Ttukdak Hyung's Mushroom Jam
A savory and thick Western-style mushroom sauce made by finely chopping various mushrooms and sautéing them with wine, versatile for many dishes.
🙋 Recommended for
- ⭐ Those looking for a special sauce to enhance the flavor of steak or bread
- ⭐ Those who want to use up leftover mushroom scraps at once
- ⭐ Those who want to easily recreate high-end restaurant-style umami at home
Shiitake mushroomsButton mushroomsOyster mushroomsOnionGarlicWhite wine
Ingredients needed 🛒4 servings
- Shiitake mushrooms (as needed)
- Button mushrooms (as needed)
- Oyster mushrooms (as needed)
- Onion (1/2)
- Garlic (5–6 cloves)
- Seasoned salt (a pinch)
- Pepper (a pinch)
- Butter (generous amount)
- White wine (1/2 cup)
Recipe 🍳
- Clean and prepare the shiitake mushrooms, button mushrooms, oyster mushrooms, onion, and garlic.

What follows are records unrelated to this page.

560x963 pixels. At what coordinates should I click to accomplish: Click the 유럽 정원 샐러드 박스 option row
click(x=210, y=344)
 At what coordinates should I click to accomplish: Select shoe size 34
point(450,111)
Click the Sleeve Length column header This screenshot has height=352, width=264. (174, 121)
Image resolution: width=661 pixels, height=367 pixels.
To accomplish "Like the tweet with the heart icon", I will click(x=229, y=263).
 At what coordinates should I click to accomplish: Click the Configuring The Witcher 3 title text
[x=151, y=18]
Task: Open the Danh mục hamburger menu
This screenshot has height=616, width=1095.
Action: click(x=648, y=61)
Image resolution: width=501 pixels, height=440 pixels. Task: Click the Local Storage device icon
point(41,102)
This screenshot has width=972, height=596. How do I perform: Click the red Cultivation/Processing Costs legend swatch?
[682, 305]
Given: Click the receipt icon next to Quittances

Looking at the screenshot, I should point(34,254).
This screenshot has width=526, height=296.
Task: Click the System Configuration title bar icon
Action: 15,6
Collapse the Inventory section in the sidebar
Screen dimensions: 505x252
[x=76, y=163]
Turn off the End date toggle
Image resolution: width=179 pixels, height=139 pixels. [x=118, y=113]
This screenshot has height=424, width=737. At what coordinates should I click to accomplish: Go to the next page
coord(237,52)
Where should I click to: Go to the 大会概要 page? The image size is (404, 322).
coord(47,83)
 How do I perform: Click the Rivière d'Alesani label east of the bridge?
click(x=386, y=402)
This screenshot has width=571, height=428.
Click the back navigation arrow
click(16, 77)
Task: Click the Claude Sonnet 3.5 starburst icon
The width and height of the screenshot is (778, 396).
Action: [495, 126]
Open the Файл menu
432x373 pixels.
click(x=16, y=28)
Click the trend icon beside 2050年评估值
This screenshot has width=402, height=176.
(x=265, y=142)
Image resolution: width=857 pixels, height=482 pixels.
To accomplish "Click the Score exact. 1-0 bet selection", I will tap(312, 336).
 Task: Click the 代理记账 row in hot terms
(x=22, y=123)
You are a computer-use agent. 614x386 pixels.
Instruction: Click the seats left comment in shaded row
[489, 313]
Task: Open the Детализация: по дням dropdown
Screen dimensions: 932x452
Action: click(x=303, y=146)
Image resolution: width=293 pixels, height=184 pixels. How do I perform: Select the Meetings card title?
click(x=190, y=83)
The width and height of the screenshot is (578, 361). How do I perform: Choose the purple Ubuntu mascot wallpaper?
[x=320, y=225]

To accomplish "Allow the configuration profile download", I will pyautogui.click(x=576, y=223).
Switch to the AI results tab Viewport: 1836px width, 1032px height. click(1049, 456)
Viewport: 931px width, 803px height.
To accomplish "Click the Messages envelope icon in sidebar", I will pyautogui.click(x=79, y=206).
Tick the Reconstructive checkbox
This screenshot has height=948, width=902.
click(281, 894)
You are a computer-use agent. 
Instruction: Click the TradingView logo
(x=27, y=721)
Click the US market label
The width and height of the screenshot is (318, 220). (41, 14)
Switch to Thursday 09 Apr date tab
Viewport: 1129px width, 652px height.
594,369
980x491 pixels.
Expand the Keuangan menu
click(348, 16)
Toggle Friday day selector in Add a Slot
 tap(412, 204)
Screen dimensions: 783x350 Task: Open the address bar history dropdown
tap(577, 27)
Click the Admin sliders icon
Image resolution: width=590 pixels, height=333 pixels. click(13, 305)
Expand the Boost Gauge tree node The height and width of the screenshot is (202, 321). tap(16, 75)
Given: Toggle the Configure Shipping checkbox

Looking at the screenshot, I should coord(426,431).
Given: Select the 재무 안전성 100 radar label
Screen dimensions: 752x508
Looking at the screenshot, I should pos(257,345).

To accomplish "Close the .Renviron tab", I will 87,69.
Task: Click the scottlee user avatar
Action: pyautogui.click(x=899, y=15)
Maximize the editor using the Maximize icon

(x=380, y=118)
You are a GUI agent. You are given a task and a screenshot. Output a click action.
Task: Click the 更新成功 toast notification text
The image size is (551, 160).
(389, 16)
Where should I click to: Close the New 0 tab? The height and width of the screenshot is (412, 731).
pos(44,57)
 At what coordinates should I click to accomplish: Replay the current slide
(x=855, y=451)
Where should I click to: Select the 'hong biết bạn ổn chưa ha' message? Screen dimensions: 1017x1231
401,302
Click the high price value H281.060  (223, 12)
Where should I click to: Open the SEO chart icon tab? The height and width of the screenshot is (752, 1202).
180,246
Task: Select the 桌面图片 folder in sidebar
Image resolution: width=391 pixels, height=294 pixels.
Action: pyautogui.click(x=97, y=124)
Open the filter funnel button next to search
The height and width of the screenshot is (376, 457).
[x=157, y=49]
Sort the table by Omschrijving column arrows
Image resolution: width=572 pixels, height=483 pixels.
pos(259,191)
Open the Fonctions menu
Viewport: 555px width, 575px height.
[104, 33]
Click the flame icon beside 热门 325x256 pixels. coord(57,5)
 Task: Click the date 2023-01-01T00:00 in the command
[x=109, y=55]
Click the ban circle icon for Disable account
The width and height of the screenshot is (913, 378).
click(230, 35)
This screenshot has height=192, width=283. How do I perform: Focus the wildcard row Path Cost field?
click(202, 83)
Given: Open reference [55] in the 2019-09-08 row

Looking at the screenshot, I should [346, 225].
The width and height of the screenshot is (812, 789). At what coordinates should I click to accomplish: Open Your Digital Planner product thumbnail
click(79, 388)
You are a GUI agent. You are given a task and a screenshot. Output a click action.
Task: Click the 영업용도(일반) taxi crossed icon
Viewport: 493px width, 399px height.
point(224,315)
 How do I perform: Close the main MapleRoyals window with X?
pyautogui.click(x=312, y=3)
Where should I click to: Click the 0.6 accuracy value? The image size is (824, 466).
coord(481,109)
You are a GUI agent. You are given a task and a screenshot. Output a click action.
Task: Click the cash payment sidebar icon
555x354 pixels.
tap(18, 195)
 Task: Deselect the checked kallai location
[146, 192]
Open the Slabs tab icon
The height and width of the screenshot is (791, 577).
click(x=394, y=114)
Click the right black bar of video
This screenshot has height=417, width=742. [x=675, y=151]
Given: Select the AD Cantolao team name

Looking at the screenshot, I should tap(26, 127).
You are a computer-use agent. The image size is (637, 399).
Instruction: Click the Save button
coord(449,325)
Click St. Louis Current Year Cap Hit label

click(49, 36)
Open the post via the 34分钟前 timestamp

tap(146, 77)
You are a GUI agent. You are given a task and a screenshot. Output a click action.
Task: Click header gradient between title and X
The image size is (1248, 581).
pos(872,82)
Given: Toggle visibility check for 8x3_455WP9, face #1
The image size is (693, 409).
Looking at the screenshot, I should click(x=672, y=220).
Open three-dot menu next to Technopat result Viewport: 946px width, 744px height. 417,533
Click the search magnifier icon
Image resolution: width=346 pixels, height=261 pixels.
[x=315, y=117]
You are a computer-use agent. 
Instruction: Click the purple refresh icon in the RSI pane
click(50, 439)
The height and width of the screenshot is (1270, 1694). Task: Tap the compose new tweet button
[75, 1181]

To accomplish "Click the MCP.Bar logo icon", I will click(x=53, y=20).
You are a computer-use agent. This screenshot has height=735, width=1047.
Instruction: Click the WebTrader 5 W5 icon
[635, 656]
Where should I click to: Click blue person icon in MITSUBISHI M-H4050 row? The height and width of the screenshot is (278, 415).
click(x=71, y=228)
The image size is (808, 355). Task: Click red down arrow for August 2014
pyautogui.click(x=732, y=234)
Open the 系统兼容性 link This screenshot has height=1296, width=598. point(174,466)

- Place the mushrooms, onion, garlic, seasoned salt, and pepper into an electric chopper and finely mince.
- Heat a pan, add a generous amount of butter, then add all the minced ingredients.
- Pour in the white wine and sauté over medium-low heat until the moisture evaporates and the mixture becomes dry and thick, completing the duxelles.
- Spread the finished mushroom jam on toasted bread and top with beef, or add rice and chicken stock to make a creamy risotto.
- Mix the mushroom jam into beaten eggs to make a hearty and fragrant mushroom rolled omelet.
- Finely grind the mushrooms, onion, and garlic in a chopper.
- Add butter and white wine to a pan, then sauté until all moisture is gone to make the mushroom jam.
- Use as a spread on bread, or in risotto, rolled omelets, and other dishes.
Cooking tips 💡
- Using an electric chopper instead of chopping by hand saves a lot of time.
- Sauté until the wine and mushroom moisture have completely evaporated and the mixture clumps together heavily on the pan bottom for deeper flavor.
- Store the finished duxelles in an airtight container in the refrigerator and use as needed.